Dow Theory and the Forex Market

forex | Forex, Forex theories | Wednesday, May 12th, 2010

Dow took a further analysis of the relationship between the trend of the market volume and the trend level of quotation indexes. The Dow theory states that during the bull maket the growth of rates is accompanied by increasing the trading volume and price reductions decreases the volume. In the interim of technical correction, despite the depreciation of prices, a simultaneous decrease in volume is a clear predictor of the overall rising trend, which will soon have the chance to go from the “shadow zone” to light.

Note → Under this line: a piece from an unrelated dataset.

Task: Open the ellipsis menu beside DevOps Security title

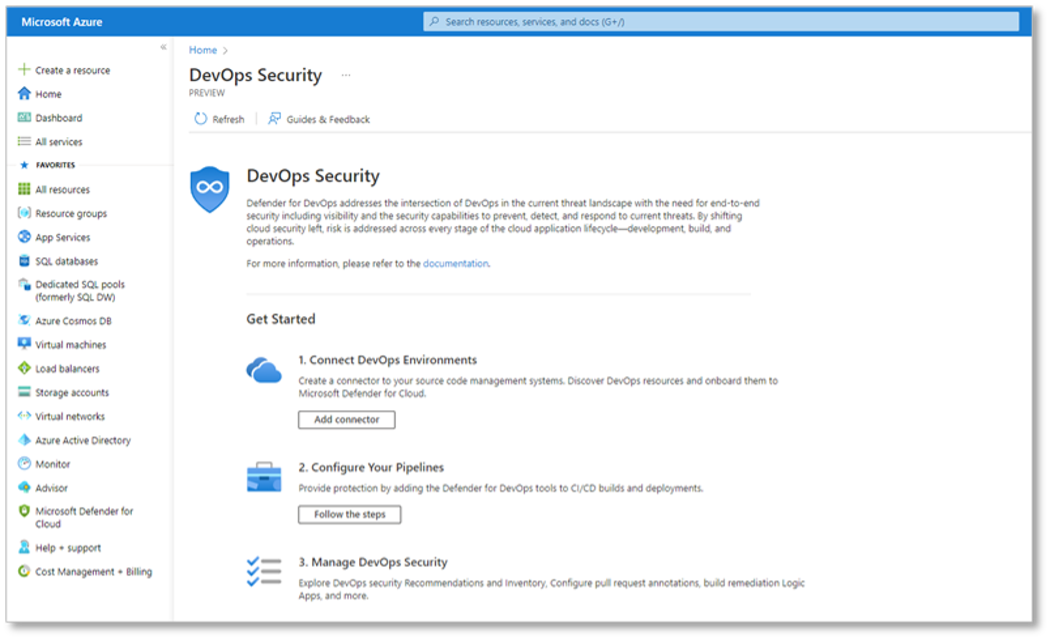Action: click(x=346, y=75)
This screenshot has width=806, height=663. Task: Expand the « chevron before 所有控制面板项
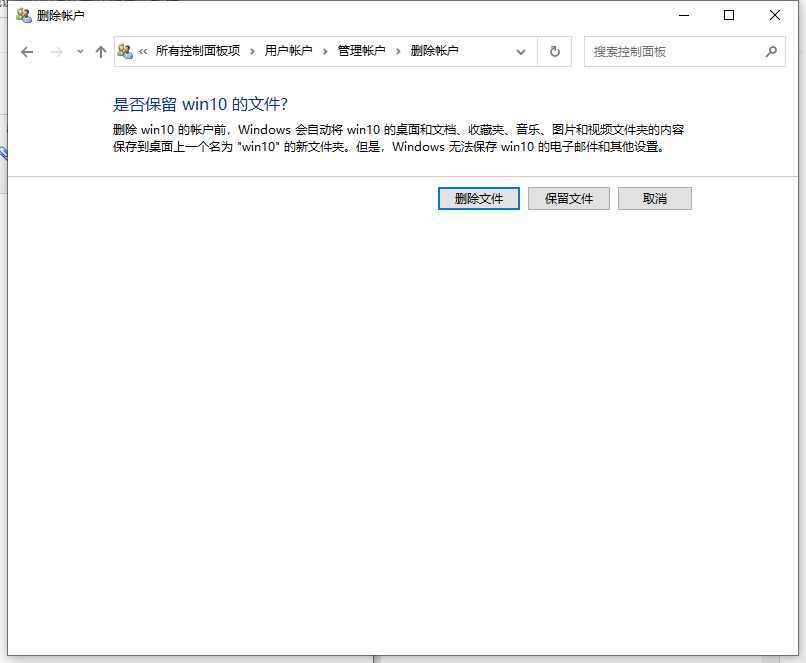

Analogicly – in the bear market – there is an inverse relationship. During the main recede trend, we have to deal with the increase, which is accompanied by decreases in quotes. By contrast, sales volume decreases when listing the technical correction grow to the top. According to Dow it is a symptom of a general bear market, because the observed increase in the priceusually turns out to be very volatile.

Dow Theory was mainly first used to identify the trends of the market crisis on the American Stock Exchange NYSE. Dow used the stock exchange indexes (DJIA and the DJTA).

Dow Theory has no practical applications for determining the point of buying or selling currency pairs on the Forex market. However, this theory makes sense, because the knowledge of the main assumptions of this theory enables us to understand the other well-known theories and systems to determine the turning points in courses such as Elliott wave theory, or simply then it will be easier to learn the trend analysis, analysis of the formation and help to determine entry and exit points to the forex market.